● What you will do:
Copy the superlinear convergence question below from "Clearly, by $(1)$" to "unable to proceed.", word for word.

— START OF Source document —

If the iteration $x^{k+1}=x^k-t_kH_k^{-1}\nabla f(x^k)$ converges superlinearly to a stationary point $x^*\ne x^k$, then $t_k\to 1$ Let


*

*$f\in C^2(\mathbb{R}^n)$

*$(H_k)_{k\in\mathbb{N}_0}\subseteq\text{GL}_n(\mathbb{R})$

*$x^0\in\mathbb{R}^n$ and $$x^{k+1}:=x^k+t_k d^k\;\;\;\text{for }k\in\mathbb{N}_0\tag{1}$$ with $(t_k)_{k\in\mathbb{N}_0}\subseteq (0,\infty)$ and $$H_kd^k+\nabla f(x^k)=0\;\;\;\text{for all }k\in\mathbb{N}_0\tag{2}$$

*$x^\ast\in\mathbb{R}^n\setminus\left\{x^k:k\in\mathbb{N}_0\right\}$ with $x_k\stackrel{k\to\infty}{\to}x^*$ and $\nabla^2f(x^*)\in\text{GL}_n(\mathbb{R})$


Suppose $x_k\stackrel{k\to\infty}{\to}x^*$ superlinearly, i.e. $$\frac{\left\|x^{k+1}-x^*\right\|}{\left\|x^k-x^*\right\|}\stackrel{k\to\infty}{\to}0\tag{3}$$ and $x^*$ is stationary, i.e. $$\nabla f(x^*)=0\tag{4}$$
How can we conclude, that we must have $t_k\stackrel{k\to\infty}{\to}1$?

Clearly, by $(1)$ and $(2)$ we've got $$-t_kH_k^{-1}\nabla f(x^k)=x^{k+1}-x^k\stackrel{k\to\infty}{\to}0\tag{5}\;,$$ but is that the right track? Unfortunately, I'm unable to proceed.

— END OF Source document —
— START OF Collected material —

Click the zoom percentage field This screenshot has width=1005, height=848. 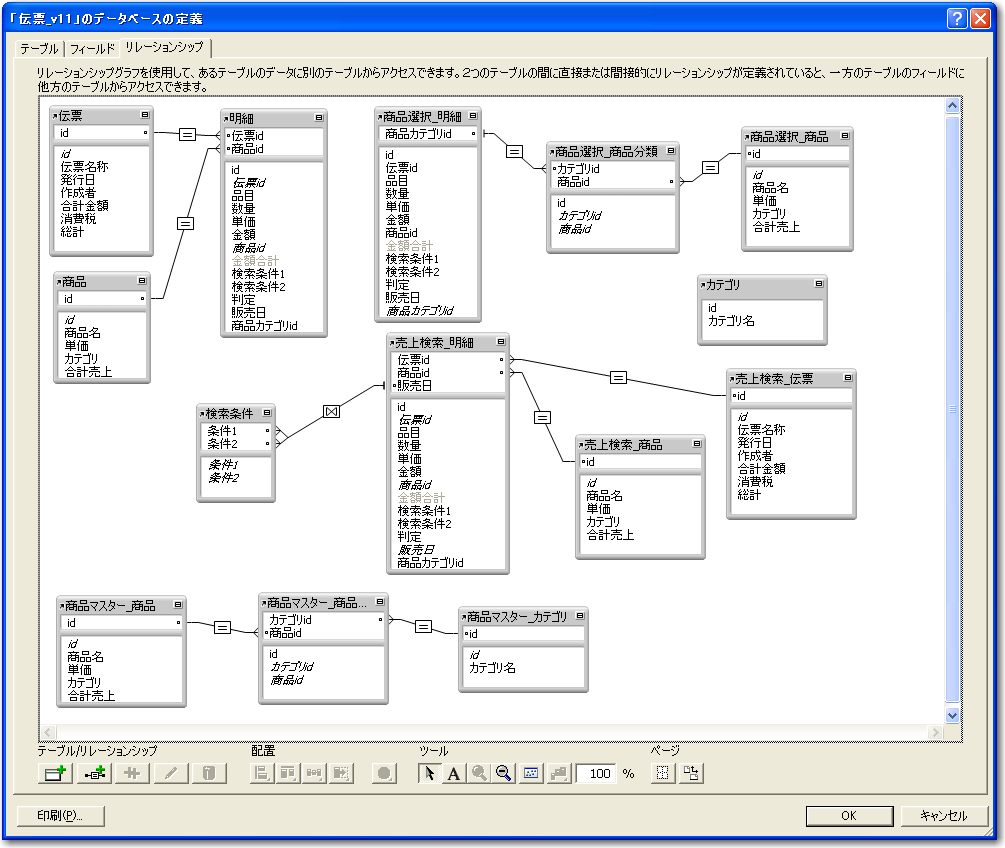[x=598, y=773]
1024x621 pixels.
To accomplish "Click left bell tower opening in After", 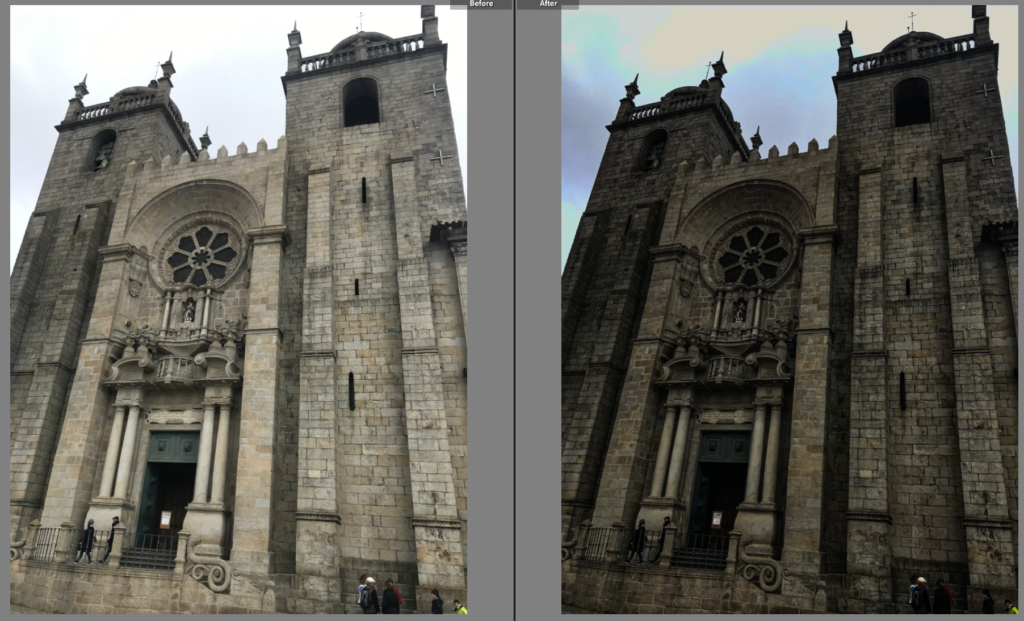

— END OF Collected material —

● Response to the exercise:
Clearly, by $(1)$ and $(2)$ we've got $$-t_kH_k^{-1}\nabla f(x^k)=x^{k+1}-x^k\stackrel{k\to\infty}{\to}0\tag{5}\;,$$ but is that the right track? Unfortunately, I'm unable to proceed.